Peki şu anda aşı firmaları, peynir ekmek gibi aşı mı satıyorlar?.. HAYIR çünkü aşıları yok. Dikkat edin Türkiye’de Bakanlık, “aşı aldık ; alıyoruz, geldi- şimdi geliyor” diye gürültü koparıyor… Düne kadar hiç domuz gribi aşısı olan var mıydı?..YOKTU. . Aşılar henüz, belirli sayıda gelecek ve Bakanlık öncelik belirlemek zorunda..



Şimdi bir de başka bir açıdan bakalım acaba bu yaygara niye. Aslında medya aracılığı ile koparılan “felaket haberleri”, dikkat ederseniz ülkelerin sağlık otoritelerinden (Sağlık Bakanlıklarından) geliyor. Bilim adamları arasında çıkıp, üstüne basa basa felaket tellallığı yapan yok. Ama ülkedeki en büyük sağlık otoritesi yani Sağlık Bakanlıkları, “ciddi ve korkutucu açıklamalar” yapmaya başlayınca onlarla başetmenin pek yolu yok.



Sağlık Bakanlıkları niye bu kadar ön plana çıkıyor derseniz, farklı birşey bildiklerinden değil onlara ulaşan uluslararası alarm sinyalleri çok kuvvetli oldukları ve harekete geçmezlerse başlarının derde gireceği kaygısından... Dünyadaki Sağlık Bakanlıklarını bu kadar telaşlandıran kim? WHO (Dünya Sağlık Örgütü)…



WHO, en az 10 yıldır giderek itibar kaybediyor. AIDS’de çuvalladı. Bazı ülkelerde “Tüberküloz=Verem” tarihin en yüksek boyutlarında ve dünyadaki en büyük sağlık organizasyonu, yıllardır doğru dürüst bir iş yapmıyor.



Peki WHO’ nun kaynakları ne dersiniz: Tüm üye ülkelerin yatırdığı fonlar…

WHO, böyle etkisiz olmaya devam ederse bir süre sonra varlığı bile sorgulanan bir örgüt haline gelecek. Halihazırda tüm ülkelerin sağlık otoriteleri için “kıble” WHO.

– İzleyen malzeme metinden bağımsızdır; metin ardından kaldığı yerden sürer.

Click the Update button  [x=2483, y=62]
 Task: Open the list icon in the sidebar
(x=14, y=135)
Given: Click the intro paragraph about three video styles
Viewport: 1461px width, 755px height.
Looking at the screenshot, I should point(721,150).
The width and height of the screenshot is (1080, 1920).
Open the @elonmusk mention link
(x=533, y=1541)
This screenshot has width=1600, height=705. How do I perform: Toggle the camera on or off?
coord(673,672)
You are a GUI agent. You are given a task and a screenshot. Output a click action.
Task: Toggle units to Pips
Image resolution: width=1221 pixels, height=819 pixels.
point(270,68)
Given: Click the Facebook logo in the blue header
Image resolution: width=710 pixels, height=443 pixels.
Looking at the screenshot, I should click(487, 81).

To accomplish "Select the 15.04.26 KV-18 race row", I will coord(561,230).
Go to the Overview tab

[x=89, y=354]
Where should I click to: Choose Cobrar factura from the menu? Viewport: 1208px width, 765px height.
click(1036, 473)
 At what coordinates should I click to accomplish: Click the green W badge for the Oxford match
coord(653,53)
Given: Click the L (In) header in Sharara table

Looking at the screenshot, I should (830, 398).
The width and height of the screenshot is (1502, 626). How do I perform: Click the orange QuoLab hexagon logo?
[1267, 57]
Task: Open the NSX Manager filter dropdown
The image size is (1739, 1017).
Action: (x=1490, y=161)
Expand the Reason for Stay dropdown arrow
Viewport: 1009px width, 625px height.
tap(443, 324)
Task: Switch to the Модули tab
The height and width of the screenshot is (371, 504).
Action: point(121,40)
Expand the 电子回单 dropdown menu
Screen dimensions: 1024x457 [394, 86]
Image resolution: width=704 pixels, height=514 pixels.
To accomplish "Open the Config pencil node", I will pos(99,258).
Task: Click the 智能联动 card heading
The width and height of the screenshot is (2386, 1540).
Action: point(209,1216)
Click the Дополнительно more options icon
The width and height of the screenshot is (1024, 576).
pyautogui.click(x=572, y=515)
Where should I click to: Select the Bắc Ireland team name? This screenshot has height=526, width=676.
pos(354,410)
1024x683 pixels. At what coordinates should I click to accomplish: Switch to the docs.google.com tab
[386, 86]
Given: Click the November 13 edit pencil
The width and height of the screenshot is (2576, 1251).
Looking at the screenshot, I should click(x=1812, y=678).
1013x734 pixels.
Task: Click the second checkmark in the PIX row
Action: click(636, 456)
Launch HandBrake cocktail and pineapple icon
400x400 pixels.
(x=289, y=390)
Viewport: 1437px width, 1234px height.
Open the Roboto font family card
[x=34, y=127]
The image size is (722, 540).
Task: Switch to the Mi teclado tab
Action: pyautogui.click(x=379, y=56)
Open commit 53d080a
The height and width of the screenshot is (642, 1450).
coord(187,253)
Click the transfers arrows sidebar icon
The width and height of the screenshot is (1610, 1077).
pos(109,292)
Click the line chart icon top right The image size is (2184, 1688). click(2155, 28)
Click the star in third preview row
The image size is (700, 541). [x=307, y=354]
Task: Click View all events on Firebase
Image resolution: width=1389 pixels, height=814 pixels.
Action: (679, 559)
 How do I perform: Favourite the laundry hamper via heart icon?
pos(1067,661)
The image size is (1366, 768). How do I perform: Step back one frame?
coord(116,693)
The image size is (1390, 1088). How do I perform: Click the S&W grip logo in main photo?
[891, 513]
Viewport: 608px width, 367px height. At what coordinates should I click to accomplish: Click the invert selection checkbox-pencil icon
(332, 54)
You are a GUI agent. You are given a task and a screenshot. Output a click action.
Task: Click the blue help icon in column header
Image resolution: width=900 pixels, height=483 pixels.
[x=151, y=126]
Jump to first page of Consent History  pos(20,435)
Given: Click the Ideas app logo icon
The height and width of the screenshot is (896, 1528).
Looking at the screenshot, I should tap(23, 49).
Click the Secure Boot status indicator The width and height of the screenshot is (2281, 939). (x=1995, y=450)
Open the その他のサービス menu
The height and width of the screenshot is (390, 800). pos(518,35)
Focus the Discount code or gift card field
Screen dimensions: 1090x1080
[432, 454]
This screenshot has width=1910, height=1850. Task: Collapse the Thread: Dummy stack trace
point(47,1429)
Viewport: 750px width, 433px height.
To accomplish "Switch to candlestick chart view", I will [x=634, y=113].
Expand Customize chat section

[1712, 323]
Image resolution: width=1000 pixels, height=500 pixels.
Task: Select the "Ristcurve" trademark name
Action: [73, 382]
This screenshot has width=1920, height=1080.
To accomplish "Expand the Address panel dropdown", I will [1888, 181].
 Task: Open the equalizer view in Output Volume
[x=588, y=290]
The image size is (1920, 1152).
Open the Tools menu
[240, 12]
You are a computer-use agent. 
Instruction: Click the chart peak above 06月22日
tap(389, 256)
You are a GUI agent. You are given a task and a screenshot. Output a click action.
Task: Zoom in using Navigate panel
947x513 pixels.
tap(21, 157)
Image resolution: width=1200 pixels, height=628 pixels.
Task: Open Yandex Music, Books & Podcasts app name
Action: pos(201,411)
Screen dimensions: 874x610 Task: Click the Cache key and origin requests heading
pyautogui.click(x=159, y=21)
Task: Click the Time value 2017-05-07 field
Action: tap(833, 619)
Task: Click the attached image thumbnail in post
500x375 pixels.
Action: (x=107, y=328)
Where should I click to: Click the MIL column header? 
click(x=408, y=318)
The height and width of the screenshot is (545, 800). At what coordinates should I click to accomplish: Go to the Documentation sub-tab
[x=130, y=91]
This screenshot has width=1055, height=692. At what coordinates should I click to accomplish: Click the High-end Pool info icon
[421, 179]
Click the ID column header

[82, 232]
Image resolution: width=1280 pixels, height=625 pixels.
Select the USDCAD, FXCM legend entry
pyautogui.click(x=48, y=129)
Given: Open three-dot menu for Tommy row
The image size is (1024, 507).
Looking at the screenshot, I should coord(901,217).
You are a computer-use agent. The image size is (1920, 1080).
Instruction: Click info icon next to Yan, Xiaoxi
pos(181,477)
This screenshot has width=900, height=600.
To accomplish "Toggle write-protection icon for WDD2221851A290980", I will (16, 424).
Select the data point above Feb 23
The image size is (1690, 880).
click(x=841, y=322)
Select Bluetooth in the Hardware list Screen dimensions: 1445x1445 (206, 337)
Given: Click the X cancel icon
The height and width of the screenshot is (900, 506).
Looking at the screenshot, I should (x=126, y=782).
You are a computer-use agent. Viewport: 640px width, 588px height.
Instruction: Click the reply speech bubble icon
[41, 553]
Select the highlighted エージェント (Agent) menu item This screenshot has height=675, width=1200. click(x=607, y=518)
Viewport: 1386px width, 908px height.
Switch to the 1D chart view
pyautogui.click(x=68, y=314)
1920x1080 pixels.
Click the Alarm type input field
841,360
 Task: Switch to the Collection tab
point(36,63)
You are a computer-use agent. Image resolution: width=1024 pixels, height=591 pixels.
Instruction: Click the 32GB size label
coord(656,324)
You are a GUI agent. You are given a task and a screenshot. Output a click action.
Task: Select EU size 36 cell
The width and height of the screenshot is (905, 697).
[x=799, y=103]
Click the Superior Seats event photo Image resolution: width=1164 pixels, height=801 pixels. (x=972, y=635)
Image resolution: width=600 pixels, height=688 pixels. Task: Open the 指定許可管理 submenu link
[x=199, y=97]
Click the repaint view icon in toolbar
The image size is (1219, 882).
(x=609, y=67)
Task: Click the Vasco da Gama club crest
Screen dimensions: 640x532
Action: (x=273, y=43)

Peki WHO ne yaptı; bu yıl ki “zootonic” domuz gribi salgınını biraz fazla abarttı. Bunun kötü bir tarafı da yok aslında... “Korunun temiz olun, elinizi ağzınıza burnunuza sokmayın, sağa sola tükürmeyin” gibi özellikle bizim gibi ülkelerin ihtiyacı olan telkinleri görsel ve işitsel bir kampanyaya dönüştürerek bir bilinçlendirme stratejisi için aslında masum olan Domuz Gribi epidemisini kullandı ve fakat kantarın topuzu kaçtı.

WHO gibi bir otoritenin gereğinden fazla konunun üstüne gitmesi önce ülke sağlık otoritelerinde; onların dikkatsiz ve öngörüsüz beyanları, halkta paniğe yol açtı. “Okul kapatmalar, ölüm haberleri ve Sağlık bakanlığı’nın medya ile iletişimindeki tecrübesiz ve öngörüsüzlüğü” kartopunu, tepeden aşağıya yuvarlamaya başladı..



Bu kartopu etkisini, aşı üreticileri bile tahmin edemediler. Etseler iyi olacaktı ama olmadı. ılginç bir şekilde aşı firmaları –özellikle ABD de federal sağlık otoritesinin talebi üzerine- “acele” aşı üretmeye giriştiler. Kendileri de şaşırdılar ama ABD aşı firmalarına ilk parti olarak tam 5 milyar doz sipariş verdi (Türkiye 43 milyon doz istedi). Ama aşı yok. Firmaların 18 aydan önce aşı yapamadığını hatırlayın...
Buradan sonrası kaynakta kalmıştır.